Seca - 3 estrelas

Seca: Do Pó Viemos e ao Pó Voltaremos

3 estrelas Críticas

De costas para a pandemia de COVID-19, a humanidade prepara-se de forma mais ou menos inconsciente para lidar com a próxima grande crise: a falta de água potável. Nesta corrida contra o tempo, os estudos são cada vez mais conclusivos. É preciso distribuir melhor e fazer uma gestão apropriada dos recursos hídricos. O que hoje é um cenário distópico numa ficção italiana de Paolo Virzì, amanhã poderá ser uma sensação tangível de secura na garganta, ou pior, um completo estado de desidratação.

Em Seca, a cidade de Roma é o palco escolhido pelo cineasta para encenar uma teia de personagens que lidam com as consequências de três anos sem cair uma gota de água. O rio Tibre, outrora fonte de prosperidade, é agora um semicírculo tórrido, que se mistura na paisagem de cores quentes. Os errantes, novos e velhos, ricos e pobres, são invariavelmente afetados pela escassez e pelas alterações regulamentares. Mesmo a elite que sobrevive ao flagelo tem de lidar com a disrupção social, caracterizada por protestos, tumultos e reivindicações.

Conhecida pelas suas comédias familiares e retratos crus da sociedade, a cinematografia italiana não tem uma tradição de conjurar no grande ecrã catástrofes ambientais. Seca é, portanto, uma produção fora da zona de conforto, ainda que mantenha os holofotes virados para as dificuldades do dia a dia (característica que herda do movimento neorrealista). Não se trata de como as personagens chegaram a este ponto, mas sim de como estão a reagir ao racionamento, à lenta degradação, ao sentimento de loucura coletiva. Enquanto uns reavaliam o passado e procuram algo que se assemelhe a redenção, outros quebram por completo.
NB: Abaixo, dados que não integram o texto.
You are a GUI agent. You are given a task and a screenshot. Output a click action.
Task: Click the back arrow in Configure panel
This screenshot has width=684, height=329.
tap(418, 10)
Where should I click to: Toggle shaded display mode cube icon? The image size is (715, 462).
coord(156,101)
Para compor um mosaico de ansiedades, Paolo Virzì ramifica as ações das personagens até atingir uma certa estabilidade narrativa. Isto resulta em atenção e interesse sustentado, com pequenos conflitos a registar os pedidos de ajuda em uníssono. O que não previne o filme de acusar alguma falta de amplitude dramática. Sobressaltos que poderiam interferir de maneira mais contundente no fluxo dos acontecimentos. Esta animosidade evitava o ressecamento do enredo, transformando-o em mais do que um exercício satisfatório de gestão de atores, com sóbrios apontamentos de melancolia.
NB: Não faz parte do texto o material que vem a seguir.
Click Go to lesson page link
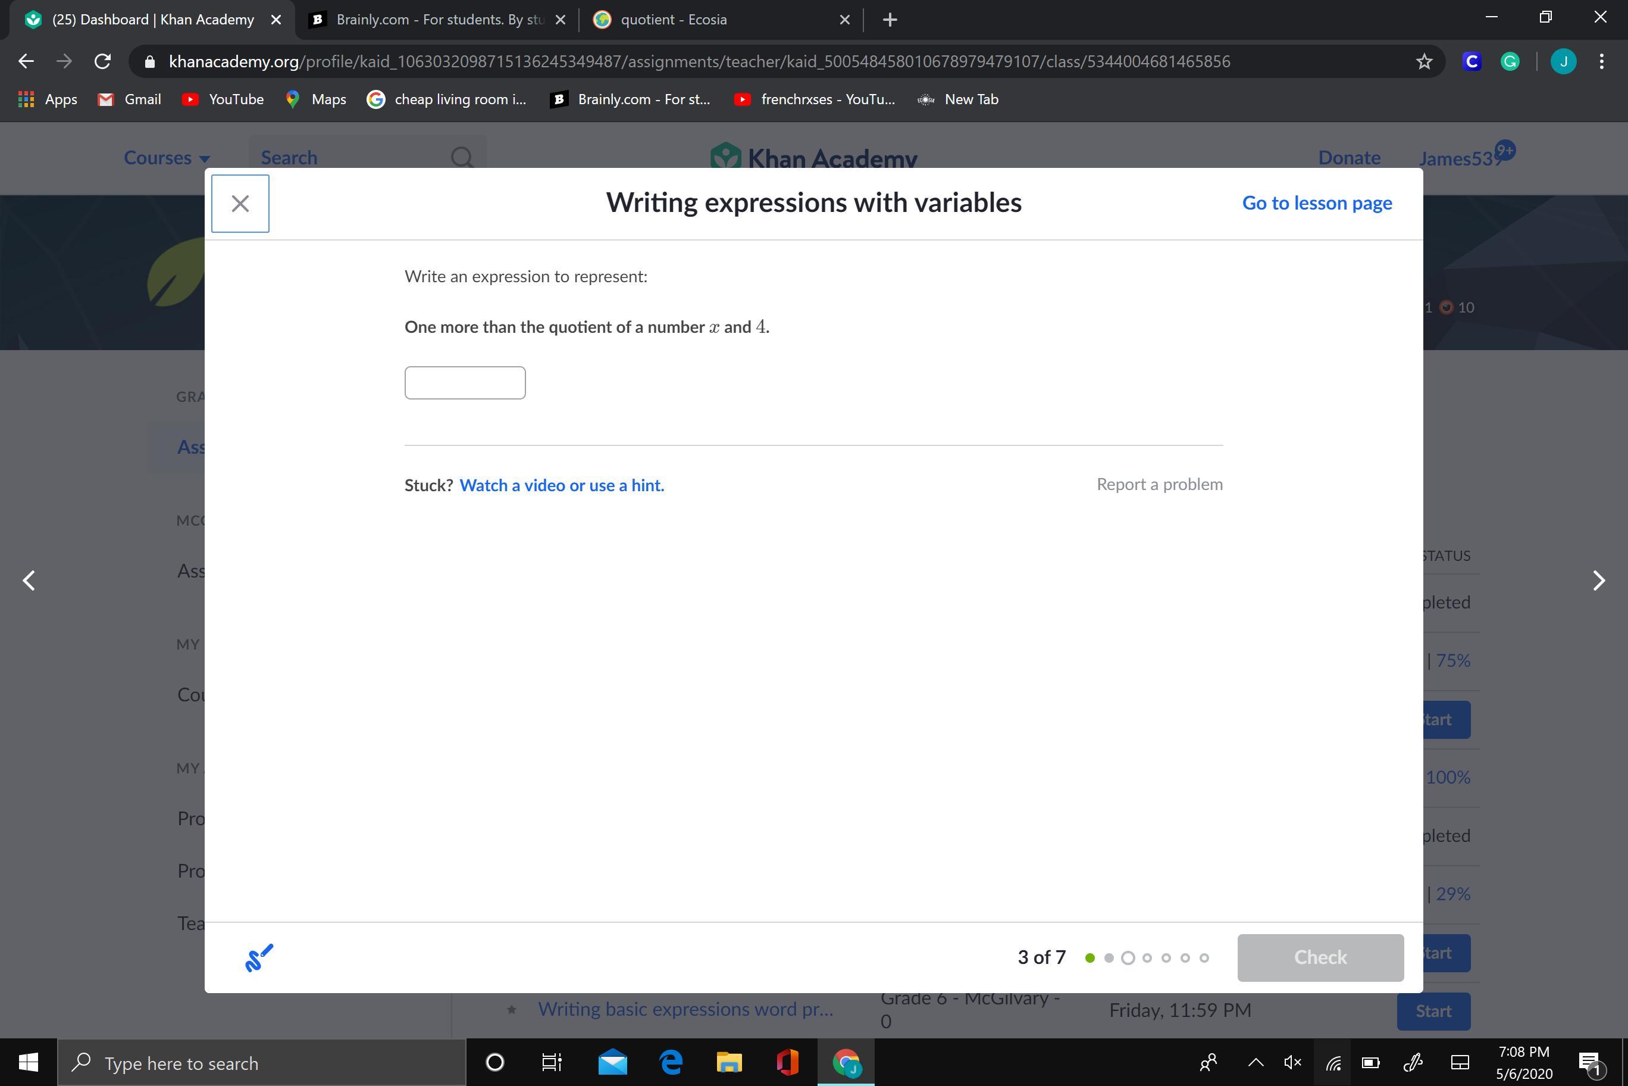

O elenco é composto por mais de uma dúzia de atores experientes, dedicados a habitar as fragilidades deste mundo quase real. Desempenham personagens que, na sua maioria, procuram manter alguma urbanidade na face da privação. Comportam-se de maneira relacionável, numa produção que insiste em manter os pés no solo árido, longe das sensações e próteses próprias das sociedades que vemos na ficção científica. Embora o realismo dramático da narrativa seja contornado com uma misteriosa doença do sono, que ameaça transferir Seca para terreno fantástico.
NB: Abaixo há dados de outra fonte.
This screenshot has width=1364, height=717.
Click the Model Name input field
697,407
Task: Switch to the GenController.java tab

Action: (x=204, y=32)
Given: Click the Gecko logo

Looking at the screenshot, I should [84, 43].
Sonolenta e desidratada, assim é a Roma de uma cineasta que imagina o futuro próximo de uma humanidade ajoelhada perante a dependência dos recursos naturais. Refletindo sobre a ironia de que, numa sociedade pautada pelo individualismo e pela ambição, acabamos todos a lutar pelo mesmo. Primeiro incautos, depois impotentes. Do pó viemos e ao pó voltaremos.

Classificação: 3 em 5 estrelas. Texto escrito por Bernardo Freire.